BRANO DEL TESTO
------------------------------
2. Avverso detto provvedimento, PATANE’ Giuseppa Liliana, coniuge di
Piacente Giovanni e terza interessata, proponeva ricorso per riesame
chiedendo l’annullamento dello stesso con conseguente restituzione
all’avente diritto di quanto soggetto a vincolo reale, deducendo
l’erronea applicazione del combinato disposto degli artt. 12-sexies I.
356/1992 e 321, comma 2 cod. proc. pen. posto che:
-i due immobili intestati a PATANE’ Giuseppa Liliana risultavano
acquistati l’uno (locale deposito sito in Catania via Regina Bianca 83)
------------------------------
Voci salvate

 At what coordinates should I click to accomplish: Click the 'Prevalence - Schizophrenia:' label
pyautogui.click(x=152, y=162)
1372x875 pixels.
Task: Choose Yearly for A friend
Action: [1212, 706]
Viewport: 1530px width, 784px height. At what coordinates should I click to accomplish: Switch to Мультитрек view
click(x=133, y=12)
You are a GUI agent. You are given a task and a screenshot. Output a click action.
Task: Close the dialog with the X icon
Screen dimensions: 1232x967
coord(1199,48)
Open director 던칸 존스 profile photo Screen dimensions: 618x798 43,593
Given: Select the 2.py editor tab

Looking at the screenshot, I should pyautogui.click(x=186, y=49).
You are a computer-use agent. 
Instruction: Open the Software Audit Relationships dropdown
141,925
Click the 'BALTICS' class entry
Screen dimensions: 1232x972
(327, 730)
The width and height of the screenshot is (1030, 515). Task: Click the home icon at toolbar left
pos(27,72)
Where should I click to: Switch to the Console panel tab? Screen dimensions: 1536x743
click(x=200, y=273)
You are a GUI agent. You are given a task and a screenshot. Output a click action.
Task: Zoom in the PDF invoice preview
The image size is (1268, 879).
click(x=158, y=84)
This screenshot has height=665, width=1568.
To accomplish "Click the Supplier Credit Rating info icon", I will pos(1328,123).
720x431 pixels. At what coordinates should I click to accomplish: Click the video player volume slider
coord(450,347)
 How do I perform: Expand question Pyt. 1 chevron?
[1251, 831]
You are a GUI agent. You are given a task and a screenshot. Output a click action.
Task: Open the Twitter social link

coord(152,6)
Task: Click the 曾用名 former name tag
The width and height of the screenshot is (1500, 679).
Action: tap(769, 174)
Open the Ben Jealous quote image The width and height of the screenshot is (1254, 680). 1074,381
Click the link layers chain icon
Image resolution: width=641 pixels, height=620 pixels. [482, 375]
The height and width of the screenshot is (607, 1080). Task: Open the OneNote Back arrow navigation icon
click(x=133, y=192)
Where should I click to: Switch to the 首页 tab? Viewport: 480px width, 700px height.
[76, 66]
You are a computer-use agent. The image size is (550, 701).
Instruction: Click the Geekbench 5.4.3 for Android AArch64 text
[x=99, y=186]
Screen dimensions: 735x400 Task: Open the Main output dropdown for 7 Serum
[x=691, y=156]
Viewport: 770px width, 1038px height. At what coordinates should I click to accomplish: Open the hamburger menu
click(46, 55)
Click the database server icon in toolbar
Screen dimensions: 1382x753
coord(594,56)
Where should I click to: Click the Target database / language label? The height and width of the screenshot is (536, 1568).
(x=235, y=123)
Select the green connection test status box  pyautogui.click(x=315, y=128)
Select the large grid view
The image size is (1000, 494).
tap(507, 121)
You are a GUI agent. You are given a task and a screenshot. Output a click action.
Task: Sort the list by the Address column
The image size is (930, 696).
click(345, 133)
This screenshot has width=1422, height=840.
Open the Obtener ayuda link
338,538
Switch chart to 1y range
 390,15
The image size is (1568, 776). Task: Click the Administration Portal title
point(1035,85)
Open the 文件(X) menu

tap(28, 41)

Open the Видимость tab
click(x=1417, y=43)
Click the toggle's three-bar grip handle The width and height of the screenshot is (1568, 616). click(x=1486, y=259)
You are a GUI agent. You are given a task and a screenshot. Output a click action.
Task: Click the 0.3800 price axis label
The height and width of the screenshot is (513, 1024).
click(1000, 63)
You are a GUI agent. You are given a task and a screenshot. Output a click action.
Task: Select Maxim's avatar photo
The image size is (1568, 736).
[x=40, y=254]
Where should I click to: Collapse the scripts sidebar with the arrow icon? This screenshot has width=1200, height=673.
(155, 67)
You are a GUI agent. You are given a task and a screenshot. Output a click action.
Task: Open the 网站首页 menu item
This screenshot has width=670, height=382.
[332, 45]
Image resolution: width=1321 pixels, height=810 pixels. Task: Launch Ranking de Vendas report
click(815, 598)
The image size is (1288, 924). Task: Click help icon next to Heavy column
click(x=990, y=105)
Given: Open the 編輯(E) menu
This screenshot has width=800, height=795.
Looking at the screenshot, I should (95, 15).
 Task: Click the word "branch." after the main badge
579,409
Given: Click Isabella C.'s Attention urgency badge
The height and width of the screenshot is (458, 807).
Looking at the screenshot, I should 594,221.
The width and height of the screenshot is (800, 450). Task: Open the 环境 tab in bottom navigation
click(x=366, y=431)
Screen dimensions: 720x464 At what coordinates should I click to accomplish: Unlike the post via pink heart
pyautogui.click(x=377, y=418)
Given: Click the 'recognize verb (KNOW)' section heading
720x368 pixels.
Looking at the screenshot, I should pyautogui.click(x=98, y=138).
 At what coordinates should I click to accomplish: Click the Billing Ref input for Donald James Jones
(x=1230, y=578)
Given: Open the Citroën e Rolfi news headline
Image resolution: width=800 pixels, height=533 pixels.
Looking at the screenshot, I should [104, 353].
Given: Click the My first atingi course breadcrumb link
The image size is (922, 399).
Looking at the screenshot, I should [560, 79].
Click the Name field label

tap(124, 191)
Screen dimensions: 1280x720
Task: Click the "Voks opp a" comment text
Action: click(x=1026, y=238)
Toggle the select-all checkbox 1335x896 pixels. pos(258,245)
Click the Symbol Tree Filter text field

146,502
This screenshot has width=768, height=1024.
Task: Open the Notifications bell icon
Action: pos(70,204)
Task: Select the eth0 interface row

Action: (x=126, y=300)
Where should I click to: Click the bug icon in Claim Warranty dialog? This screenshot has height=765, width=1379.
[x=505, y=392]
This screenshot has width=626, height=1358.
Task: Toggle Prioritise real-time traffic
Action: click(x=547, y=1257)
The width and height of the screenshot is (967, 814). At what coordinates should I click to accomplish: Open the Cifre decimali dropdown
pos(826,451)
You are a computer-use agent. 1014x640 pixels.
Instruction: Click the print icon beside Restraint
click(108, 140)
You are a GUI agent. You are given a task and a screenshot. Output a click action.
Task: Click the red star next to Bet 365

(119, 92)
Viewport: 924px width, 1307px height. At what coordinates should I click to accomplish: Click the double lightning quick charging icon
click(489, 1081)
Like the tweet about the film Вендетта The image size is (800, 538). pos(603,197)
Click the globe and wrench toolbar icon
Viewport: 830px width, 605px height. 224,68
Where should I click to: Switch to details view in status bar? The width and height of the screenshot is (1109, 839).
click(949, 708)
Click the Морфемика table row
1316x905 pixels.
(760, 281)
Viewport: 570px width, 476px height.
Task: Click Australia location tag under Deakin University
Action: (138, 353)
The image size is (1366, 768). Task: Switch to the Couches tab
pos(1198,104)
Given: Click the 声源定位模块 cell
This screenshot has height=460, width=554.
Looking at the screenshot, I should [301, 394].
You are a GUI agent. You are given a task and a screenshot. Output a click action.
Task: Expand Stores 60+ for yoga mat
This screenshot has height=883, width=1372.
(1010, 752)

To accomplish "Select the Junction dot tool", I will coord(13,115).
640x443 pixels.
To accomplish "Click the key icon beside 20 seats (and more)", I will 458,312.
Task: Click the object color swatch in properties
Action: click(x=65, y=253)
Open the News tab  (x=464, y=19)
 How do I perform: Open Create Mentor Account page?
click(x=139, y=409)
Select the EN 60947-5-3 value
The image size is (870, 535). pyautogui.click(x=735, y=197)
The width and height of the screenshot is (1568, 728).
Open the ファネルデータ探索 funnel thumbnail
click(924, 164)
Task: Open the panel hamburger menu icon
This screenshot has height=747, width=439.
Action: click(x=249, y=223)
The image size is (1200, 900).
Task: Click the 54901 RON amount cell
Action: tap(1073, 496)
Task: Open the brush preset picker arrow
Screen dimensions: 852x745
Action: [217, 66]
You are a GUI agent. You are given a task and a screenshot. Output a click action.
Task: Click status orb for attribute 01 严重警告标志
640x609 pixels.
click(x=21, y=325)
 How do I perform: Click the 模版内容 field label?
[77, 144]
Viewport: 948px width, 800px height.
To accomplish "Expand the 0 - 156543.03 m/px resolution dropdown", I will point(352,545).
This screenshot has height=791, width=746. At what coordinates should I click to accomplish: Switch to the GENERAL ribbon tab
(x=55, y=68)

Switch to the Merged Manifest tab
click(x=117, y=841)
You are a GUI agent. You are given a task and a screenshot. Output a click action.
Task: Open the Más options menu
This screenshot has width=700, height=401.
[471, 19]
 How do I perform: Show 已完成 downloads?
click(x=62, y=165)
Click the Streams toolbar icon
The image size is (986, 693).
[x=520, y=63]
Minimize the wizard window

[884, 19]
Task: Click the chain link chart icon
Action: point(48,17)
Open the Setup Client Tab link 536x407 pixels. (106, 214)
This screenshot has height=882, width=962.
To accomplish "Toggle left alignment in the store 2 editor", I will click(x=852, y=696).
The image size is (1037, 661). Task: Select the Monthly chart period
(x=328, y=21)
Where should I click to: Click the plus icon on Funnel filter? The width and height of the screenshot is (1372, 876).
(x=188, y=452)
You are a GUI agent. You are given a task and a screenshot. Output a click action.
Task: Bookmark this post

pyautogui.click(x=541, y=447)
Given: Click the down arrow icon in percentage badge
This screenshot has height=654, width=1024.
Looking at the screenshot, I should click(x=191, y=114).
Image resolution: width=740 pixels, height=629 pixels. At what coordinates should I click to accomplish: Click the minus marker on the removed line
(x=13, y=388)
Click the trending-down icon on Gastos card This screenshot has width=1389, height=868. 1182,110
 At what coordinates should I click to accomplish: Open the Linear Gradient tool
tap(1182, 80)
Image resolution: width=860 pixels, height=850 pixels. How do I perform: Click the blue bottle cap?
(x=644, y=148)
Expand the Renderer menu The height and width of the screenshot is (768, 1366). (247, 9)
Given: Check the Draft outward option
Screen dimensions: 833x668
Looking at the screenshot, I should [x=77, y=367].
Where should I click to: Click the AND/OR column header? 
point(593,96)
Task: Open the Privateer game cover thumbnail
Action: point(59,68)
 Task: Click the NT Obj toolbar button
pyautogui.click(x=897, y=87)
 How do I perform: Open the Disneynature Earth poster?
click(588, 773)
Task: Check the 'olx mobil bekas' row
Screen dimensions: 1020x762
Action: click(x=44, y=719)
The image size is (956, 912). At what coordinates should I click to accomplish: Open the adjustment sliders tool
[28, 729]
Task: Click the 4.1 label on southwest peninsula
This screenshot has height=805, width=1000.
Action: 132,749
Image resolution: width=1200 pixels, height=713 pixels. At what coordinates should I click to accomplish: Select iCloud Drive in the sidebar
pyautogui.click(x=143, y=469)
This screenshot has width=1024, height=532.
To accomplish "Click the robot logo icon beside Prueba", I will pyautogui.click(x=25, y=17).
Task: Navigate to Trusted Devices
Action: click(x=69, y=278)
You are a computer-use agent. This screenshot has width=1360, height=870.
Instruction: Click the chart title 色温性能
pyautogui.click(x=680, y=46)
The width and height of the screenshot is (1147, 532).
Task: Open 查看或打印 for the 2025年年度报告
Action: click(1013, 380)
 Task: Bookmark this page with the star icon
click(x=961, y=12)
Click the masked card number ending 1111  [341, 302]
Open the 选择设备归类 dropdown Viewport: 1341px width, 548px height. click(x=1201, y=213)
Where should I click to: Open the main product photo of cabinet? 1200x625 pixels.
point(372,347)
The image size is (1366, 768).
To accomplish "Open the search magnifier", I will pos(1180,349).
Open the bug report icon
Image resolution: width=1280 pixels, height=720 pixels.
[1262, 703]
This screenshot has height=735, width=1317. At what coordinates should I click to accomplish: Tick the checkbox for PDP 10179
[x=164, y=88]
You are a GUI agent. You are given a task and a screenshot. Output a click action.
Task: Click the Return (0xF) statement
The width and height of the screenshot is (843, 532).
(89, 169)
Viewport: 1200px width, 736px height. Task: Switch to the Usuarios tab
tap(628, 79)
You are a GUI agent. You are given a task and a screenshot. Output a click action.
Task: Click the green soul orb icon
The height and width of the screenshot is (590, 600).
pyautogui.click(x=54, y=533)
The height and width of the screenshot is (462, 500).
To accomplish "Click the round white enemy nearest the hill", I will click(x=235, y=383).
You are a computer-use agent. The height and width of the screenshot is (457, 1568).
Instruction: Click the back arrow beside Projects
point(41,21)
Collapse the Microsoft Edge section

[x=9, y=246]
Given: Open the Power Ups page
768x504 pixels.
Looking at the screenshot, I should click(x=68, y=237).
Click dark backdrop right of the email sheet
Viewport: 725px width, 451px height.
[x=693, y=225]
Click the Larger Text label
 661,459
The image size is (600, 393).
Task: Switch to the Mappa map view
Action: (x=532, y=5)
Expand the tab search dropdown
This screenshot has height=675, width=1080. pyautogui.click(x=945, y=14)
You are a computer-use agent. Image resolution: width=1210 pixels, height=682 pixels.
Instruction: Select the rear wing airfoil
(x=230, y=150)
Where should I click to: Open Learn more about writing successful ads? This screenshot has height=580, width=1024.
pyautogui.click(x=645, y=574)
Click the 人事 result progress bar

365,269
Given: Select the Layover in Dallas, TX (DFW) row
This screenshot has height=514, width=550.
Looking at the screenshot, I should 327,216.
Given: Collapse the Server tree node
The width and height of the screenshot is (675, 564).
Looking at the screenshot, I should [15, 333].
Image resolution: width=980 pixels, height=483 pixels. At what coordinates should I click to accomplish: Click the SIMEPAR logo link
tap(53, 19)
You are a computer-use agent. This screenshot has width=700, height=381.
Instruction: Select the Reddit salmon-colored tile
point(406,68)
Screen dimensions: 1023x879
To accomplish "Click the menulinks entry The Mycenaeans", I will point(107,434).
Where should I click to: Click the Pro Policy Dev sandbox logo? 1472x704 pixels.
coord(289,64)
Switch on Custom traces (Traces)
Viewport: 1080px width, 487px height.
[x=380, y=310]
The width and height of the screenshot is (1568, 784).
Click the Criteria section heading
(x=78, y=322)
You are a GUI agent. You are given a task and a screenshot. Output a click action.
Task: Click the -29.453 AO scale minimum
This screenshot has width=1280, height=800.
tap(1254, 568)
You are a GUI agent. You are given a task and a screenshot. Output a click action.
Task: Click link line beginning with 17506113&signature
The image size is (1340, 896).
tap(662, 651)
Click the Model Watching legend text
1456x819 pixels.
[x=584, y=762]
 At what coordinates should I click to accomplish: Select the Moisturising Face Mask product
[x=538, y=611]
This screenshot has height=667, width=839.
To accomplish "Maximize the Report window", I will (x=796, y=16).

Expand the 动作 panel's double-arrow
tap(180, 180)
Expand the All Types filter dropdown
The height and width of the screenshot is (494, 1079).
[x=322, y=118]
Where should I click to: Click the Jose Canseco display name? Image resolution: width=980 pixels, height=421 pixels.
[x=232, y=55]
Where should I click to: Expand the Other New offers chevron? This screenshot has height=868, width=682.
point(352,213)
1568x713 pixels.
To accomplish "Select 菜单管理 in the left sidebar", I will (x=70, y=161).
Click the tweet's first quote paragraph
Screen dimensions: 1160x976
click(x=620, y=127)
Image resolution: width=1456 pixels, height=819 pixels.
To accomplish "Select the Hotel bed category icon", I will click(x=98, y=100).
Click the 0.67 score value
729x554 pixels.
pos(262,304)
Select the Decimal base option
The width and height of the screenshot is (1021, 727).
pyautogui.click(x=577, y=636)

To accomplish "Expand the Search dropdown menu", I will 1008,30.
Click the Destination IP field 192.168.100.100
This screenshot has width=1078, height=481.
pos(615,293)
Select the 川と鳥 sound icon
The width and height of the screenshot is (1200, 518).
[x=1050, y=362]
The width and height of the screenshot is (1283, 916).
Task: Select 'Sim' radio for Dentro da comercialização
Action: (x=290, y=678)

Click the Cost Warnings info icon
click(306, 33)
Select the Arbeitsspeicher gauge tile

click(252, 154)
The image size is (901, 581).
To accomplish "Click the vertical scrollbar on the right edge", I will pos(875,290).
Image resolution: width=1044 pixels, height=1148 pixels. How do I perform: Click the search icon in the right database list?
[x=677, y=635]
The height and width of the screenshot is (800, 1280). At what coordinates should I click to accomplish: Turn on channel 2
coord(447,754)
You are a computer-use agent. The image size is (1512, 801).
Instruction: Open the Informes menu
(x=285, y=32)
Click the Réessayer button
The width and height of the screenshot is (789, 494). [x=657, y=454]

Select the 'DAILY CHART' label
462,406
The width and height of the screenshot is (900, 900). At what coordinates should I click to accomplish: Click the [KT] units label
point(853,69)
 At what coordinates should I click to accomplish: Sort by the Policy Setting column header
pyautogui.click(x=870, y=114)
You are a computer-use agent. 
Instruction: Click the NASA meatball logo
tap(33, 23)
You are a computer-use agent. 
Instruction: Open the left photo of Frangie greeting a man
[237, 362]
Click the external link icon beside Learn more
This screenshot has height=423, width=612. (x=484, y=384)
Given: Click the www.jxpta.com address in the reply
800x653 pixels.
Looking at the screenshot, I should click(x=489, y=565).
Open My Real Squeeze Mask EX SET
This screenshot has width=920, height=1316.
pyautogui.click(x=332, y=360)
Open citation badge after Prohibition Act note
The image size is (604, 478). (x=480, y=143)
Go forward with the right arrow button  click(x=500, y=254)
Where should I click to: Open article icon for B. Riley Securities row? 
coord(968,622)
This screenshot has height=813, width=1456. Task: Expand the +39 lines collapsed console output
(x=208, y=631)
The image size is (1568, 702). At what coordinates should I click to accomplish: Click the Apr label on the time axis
------------------------------
COMPITI DA SVOLGERE
1 – Nel brano, chi propone il ricorso per riesame contro il provvedimento?
2 – Stabilisci se ciascuna affermazione concorda con il brano e rispondi sì o no, citando le parole del brano che lo decidono. (a) Il ricorso chiedeva l’annullamento del provvedimento. (b) Gli immobili intestati alla ricorrente erano tre. (c) Il locale deposito si trova a Palermo.

SOLUZIONI DEGLI ESERCIZI
1 – Lo propone PATANE’ Giuseppa Liliana, coniuge di Piacente Giovanni e terza interessata.

2 –
(a) Sì: «chiedendo l’annullamento dello stesso».
(b) No: «i due immobili intestati a PATANE’ Giuseppa Liliana».
(c) No: «locale deposito sito in Catania via Regina Bianca 83».